◆ STATED TASK 1: Does the introduction on hedge funds and financial crises support each of these statements? Answer yes or no for each, quoting the deciding words. (a) Financial crises fell to around one per decade in the 1910s–2010s. (b) Under the Securities and Exchange Act of 1934, hedge funds must report annually to the SEC. (c) The paper argues that hedge funds played a major direct role in past financial crises.
****
Introduction
Financial crises are an unavoidable aspect of capitalism as a consequence of the dichotomy between hard-wired human behavior and the ability to compete and innovate. Since the 18th century, the western European countries have been experiencing financial crises due to various reasons, such as financial bubbles and bank failures. In the past century, sound financial policies and regulations have reduced the frequency of financial crises, from an average of two per decade in the 1870s - 1910s, to around one per decade in the 1910s – 2010s (Clement, James, & Wee, 2015). The reduction in the frequency of financial crises in the past century, however, was accompanied by the emergence and rise of hedge funds.
The term “hedge funds” was first used to describe funds in the 1940s that combined long and short positions to hedge market risk, in order to provide stable returns for their investors. Over time, the types and nature of the hedging concepts expanded, as well as the different types of investment strategies. Hedge funds, which are investment pools open to high net-worth individuals and institutions, have been excluded from many of the disclosure and regulatory requirements that govern investment pools available to other investors (Markham, 2011). Because of the loose regulatory nature of hedge funds, hedge funds are not required under the Securities and Exchange Act of 1934 to report annually to the SEC and are free to pursue whatever investment strategy they choose, including investing in complex financial instruments such as derivatives and mortgage-backed securities (Eechoud, Hamersma, Sieling, & Young, 2010). As a result, they are able to evolve their strategies in a timely manner and take advantage of opportunities to make profit as they arise.
This paper examines the relationship between hedge funds and financial crises. In particular, it analyses the role hedge funds played in the period leading up to financial crises and the effect hedge funds had on the financial markets at the height of the financial crises. In addition, it explores how hedge funds could in turn be affected by financial crises. It argues that hedge funds have not played major role in past financial crises directly, even though some accuse hedge funds with a high degree of leverage of manipulating prices by making speculative attacks on, certain companies, sectors or currencies. Nonetheless, they appeared to contribute to the systemic risk in the period leading up to the crises and have the potential to cause financial crises in the future.
****
◆ STATED TASK 2: Return the lines of the listing unchanged, from its first line up to and including the line that contains "Click the 确定".

◆ Excerpt from a dataset:
****
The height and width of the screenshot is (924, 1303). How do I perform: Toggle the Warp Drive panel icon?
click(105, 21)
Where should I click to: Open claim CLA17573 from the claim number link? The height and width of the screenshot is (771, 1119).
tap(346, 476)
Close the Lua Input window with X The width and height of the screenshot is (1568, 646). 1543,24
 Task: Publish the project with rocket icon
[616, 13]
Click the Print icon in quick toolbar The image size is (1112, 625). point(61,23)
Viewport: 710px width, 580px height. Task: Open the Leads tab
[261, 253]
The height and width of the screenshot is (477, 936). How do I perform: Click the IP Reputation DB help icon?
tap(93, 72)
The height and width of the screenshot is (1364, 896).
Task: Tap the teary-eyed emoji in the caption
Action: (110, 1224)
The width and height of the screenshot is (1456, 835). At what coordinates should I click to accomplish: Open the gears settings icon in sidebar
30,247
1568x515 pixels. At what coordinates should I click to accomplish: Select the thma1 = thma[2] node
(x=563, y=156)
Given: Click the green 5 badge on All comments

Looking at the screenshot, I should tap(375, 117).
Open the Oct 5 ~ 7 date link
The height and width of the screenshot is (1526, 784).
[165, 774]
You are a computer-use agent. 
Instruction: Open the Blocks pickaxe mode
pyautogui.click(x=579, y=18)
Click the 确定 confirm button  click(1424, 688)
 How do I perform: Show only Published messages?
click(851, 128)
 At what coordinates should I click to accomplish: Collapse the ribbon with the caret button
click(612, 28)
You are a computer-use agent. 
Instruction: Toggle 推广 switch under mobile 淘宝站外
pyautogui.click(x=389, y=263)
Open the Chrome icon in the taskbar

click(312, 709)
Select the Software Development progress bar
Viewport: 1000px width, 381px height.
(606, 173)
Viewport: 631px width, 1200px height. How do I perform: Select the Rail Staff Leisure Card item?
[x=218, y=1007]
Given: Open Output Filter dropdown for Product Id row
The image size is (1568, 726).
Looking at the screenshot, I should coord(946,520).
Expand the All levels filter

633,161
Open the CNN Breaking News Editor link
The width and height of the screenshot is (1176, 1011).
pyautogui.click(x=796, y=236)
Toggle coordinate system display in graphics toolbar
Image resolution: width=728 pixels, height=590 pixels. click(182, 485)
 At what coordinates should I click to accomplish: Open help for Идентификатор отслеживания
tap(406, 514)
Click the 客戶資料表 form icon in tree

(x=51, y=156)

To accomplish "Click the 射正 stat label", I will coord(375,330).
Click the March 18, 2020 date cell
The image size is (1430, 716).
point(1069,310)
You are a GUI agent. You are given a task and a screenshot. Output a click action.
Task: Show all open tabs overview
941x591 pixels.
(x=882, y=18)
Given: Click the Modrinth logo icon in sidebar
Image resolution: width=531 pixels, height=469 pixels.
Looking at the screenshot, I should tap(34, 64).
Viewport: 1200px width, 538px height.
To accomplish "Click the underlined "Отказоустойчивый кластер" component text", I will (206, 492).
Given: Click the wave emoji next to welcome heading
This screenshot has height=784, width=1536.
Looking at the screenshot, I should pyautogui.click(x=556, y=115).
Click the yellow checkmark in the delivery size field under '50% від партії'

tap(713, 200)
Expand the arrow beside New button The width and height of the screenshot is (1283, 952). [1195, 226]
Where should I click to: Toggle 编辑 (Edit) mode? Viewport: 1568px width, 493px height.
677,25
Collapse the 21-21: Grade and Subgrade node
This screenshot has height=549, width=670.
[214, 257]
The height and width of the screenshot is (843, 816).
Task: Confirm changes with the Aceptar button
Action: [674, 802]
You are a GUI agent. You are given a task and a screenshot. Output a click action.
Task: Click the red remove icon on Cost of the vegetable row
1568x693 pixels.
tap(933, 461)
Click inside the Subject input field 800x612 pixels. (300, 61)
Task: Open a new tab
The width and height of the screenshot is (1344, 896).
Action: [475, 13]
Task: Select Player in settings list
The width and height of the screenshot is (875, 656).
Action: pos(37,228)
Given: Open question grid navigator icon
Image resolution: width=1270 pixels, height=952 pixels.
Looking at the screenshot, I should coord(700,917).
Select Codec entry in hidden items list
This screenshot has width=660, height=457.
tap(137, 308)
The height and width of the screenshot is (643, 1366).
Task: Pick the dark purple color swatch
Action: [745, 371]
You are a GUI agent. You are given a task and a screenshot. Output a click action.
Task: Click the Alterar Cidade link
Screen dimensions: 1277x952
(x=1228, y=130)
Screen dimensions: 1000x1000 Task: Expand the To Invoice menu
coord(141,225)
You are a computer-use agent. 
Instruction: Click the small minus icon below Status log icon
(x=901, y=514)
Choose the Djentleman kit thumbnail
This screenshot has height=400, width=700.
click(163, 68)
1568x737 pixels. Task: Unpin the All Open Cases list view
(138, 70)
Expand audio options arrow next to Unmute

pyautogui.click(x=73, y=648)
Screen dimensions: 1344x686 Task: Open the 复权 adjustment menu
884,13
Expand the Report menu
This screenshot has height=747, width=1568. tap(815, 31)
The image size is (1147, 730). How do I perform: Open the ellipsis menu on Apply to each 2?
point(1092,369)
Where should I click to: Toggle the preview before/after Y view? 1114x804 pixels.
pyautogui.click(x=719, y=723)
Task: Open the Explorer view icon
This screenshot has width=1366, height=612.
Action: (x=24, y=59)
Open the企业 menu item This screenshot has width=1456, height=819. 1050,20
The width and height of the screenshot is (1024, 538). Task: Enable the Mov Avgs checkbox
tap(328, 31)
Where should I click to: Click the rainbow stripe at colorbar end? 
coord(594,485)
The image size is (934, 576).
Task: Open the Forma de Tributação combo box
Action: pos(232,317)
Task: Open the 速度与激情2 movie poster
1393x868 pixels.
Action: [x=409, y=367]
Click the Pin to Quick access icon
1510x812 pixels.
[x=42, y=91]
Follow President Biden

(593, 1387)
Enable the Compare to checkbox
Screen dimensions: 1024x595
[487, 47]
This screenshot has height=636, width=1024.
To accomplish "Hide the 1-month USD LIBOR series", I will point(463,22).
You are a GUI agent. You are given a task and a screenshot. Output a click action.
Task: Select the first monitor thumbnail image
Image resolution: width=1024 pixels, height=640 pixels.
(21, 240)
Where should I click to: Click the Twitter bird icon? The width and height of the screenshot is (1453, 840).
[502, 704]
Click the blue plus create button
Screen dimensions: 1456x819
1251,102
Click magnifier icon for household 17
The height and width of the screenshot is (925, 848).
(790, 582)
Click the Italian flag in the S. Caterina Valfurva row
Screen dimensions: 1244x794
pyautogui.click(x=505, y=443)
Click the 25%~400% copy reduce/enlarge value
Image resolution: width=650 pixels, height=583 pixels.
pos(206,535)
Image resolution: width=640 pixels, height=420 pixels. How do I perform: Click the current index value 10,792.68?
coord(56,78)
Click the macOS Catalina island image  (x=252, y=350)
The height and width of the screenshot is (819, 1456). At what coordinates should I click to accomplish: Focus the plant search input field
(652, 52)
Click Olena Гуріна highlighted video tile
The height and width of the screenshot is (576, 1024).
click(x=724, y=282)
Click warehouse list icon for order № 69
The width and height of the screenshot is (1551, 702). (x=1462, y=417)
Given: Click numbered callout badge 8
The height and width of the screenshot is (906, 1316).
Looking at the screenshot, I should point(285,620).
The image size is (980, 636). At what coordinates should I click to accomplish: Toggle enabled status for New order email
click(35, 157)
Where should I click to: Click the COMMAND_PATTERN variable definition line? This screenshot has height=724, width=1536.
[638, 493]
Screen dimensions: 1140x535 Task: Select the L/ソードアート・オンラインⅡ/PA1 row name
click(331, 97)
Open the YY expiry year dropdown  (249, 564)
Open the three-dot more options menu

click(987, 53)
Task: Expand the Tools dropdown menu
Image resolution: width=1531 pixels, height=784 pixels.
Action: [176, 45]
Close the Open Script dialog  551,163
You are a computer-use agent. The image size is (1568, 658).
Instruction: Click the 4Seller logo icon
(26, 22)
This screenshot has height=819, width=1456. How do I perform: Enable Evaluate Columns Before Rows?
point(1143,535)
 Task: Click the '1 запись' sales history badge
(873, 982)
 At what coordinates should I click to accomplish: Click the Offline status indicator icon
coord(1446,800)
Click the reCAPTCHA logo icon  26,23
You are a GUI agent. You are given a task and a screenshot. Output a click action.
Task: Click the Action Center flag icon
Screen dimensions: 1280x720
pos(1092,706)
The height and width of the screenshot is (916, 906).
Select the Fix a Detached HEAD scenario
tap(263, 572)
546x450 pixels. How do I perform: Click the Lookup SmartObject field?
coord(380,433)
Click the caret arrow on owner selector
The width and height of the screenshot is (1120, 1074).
****
◆ WORKED SOLUTION 1:
(a) Yes: "to around one per decade in the 1910s – 2010s"
(b) No: "hedge funds are not required under the Securities and Exchange Act of 1934 to report annually to the SEC"
(c) No: "It argues that hedge funds have not played major role in past financial crises directly"

◆ WORKED SOLUTION 2:
The height and width of the screenshot is (924, 1303). How do I perform: Toggle the Warp Drive panel icon?
click(105, 21)
Where should I click to: Open claim CLA17573 from the claim number link? The height and width of the screenshot is (771, 1119).
tap(346, 476)
Close the Lua Input window with X The width and height of the screenshot is (1568, 646). 1543,24
 Task: Publish the project with rocket icon
[616, 13]
Click the Print icon in quick toolbar The image size is (1112, 625). point(61,23)
Viewport: 710px width, 580px height. Task: Open the Leads tab
[261, 253]
The height and width of the screenshot is (477, 936). How do I perform: Click the IP Reputation DB help icon?
tap(93, 72)
The height and width of the screenshot is (1364, 896).
Task: Tap the teary-eyed emoji in the caption
Action: (110, 1224)
The width and height of the screenshot is (1456, 835). At what coordinates should I click to accomplish: Open the gears settings icon in sidebar
30,247
1568x515 pixels. At what coordinates should I click to accomplish: Select the thma1 = thma[2] node
(x=563, y=156)
Given: Click the green 5 badge on All comments

Looking at the screenshot, I should tap(375, 117).
Open the Oct 5 ~ 7 date link
The height and width of the screenshot is (1526, 784).
[165, 774]
You are a computer-use agent. 
Instruction: Open the Blocks pickaxe mode
pyautogui.click(x=579, y=18)
Click the 确定 confirm button  click(1424, 688)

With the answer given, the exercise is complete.